Fortsetzungen gab es viele, im Sprechtheater wie auf der Opernbühne, von berufener wie von weniger berufener Hand: Die Beliebtheit der Vorlage und ihrer Figuren war enorm. Um nur zwei der prominentesten zu nennen: In Jules Massenets „Chérubin“ (1905) stehen weitere Liebesverwicklungen rund um den pubertierenden Pagen und nunmehrigen Offizier im Zentrum einer charmanten Comédie chantée, während Ödön von Horváth 1937 mit seiner Komödie „Figaro lässt sich scheiden“ auch dunklere, seine eigene Zeit widerspiegelnde Seelenregungen erkundet. Doch wie ist die Geschichte im Original weitergegangen, welche Zukunft blüht all jenen Figuren, die wir aus „Il barbiere di Siviglia“ und „Le nozze di Figaro“ kennen und lieben?

Denn das einzig wahre Sequel kann doch nur von Pierre-Augustin Caron de Beaumarchais persönlich stammen, ihrem Schöpfer – also von jener überaus schillernden Figur, deren Facetten kaum alle zu erfassen sind: Er war Sohn eines einfachen Uhrmachers und erlernte das Handwerk, wurde Erfinder, Harfenist, Musiklehrer, konnte ein Adelspatent kaufen, war Diplomat, Dramatiker, Spion, Voltaire-Herausgeber, Librettist, Waffenhändler, Satiriker, Gärtner, Bankier, Revolutionär – und zwischendurch auch einige Male auf der Flucht oder im Gefängnis. Erfahrungen,
die sämtlich in seine Werke eingeflossen sind. Tatsächlich hat Beaumarchais einen eigenen dritten Teil seiner „Figaro“-Story verfasst – und im Theater an der Wien kommt er nun in seiner spät entstandenen Opernversion auf die Bühne.

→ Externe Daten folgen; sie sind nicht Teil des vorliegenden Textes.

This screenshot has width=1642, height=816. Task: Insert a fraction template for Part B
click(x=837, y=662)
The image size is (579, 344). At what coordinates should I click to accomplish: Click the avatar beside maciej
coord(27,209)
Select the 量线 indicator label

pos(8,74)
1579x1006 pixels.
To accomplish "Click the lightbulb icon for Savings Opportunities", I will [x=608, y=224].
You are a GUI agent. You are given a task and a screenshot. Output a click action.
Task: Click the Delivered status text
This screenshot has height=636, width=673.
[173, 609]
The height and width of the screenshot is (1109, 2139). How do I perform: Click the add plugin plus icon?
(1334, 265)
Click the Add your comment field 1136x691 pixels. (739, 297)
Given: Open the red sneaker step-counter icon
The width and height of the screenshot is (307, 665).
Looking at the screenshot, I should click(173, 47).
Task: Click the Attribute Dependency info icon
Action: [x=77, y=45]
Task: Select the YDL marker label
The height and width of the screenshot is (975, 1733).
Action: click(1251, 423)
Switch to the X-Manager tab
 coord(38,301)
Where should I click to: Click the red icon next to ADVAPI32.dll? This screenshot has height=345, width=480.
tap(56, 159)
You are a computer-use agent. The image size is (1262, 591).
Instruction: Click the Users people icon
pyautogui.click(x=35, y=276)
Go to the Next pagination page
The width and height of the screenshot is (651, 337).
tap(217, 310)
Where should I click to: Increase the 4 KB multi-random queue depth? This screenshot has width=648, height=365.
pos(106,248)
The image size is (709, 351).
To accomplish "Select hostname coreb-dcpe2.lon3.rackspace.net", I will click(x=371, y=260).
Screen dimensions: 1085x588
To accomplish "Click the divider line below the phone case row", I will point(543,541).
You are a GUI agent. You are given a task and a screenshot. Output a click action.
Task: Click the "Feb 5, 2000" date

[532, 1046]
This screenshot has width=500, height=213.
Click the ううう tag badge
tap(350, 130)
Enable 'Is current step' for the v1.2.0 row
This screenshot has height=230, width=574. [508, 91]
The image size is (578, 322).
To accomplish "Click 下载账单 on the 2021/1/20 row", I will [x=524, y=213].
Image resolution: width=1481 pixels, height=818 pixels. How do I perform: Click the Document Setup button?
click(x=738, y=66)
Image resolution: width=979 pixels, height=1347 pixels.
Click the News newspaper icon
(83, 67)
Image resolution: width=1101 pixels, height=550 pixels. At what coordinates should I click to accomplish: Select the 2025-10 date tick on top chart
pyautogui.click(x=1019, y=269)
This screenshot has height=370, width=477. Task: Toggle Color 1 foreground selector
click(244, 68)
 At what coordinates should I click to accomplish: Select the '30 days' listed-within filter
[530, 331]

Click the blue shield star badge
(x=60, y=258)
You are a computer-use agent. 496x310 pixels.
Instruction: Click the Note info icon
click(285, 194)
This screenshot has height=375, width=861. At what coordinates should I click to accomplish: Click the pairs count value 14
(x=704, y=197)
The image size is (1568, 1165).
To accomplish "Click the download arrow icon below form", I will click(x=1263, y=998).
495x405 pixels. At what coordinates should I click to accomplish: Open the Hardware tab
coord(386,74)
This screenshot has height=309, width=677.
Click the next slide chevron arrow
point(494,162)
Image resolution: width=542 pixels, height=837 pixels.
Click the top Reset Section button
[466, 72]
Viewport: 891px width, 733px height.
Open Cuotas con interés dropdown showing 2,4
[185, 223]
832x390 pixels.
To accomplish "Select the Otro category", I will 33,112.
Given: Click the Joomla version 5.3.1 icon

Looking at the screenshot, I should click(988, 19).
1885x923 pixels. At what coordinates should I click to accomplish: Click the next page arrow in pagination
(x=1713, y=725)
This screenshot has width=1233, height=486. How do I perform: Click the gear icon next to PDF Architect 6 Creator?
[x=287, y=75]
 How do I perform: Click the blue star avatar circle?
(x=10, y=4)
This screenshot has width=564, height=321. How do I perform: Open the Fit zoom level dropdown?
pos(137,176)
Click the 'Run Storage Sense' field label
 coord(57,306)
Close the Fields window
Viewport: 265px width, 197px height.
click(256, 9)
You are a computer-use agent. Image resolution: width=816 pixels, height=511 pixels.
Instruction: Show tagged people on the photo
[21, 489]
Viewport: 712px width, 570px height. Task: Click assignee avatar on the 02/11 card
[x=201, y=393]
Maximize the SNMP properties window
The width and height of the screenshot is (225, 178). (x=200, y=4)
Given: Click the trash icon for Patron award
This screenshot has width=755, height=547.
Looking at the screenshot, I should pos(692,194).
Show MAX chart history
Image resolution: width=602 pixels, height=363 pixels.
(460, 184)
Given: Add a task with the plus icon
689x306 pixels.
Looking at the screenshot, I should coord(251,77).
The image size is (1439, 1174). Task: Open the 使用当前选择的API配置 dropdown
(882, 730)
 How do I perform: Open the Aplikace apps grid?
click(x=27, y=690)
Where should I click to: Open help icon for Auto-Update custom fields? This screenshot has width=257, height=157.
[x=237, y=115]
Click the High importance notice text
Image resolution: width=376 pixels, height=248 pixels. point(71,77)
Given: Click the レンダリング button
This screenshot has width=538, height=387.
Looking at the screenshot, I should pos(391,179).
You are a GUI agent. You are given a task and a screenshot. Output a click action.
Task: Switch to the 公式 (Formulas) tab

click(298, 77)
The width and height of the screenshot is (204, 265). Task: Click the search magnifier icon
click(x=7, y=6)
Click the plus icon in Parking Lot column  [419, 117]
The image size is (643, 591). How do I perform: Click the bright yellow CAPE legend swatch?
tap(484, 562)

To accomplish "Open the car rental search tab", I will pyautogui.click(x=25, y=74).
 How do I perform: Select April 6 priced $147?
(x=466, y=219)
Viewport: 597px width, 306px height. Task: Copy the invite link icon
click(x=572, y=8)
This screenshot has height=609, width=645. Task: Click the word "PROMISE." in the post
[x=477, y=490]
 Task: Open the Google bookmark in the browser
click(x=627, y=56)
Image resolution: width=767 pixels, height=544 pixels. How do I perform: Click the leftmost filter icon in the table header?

Am Naschmarkt widmet man sich in der von Raritäten dominierten aktuellen Saison der kompletten Trilogie in ihrer Musiktheatergestalt: Nach „Il barbiere di Siviglia“ in der lange Zeit unangefochten populären, längst aber selten gespielten Erstvertonung durch Giovanni Paisiello (inszeniert vom Duo Leiser/Caurier und mit René Jacobs am Pult) sowie Mozarts „Le nozze di Figaro“ unter Marc Minkowski (Regie: Felix Breisach) steht als Finale „La mère coupable“ auf dem Programm. 1966 erlebte Beaumarchais’ gleichnamiges Stück in der Vertonung von Darius Milhaud in Genf unter der Leitung von Serge Baudo und mit Sängern wie Louis Quilico, Eric Tappy und José van Dam seine Uraufführung; nun dirigiert Leo Hussain das ORF Radio-Symphonieorchester Wien, Regie führt Josefstadt-Direktor Herbert Föttinger. 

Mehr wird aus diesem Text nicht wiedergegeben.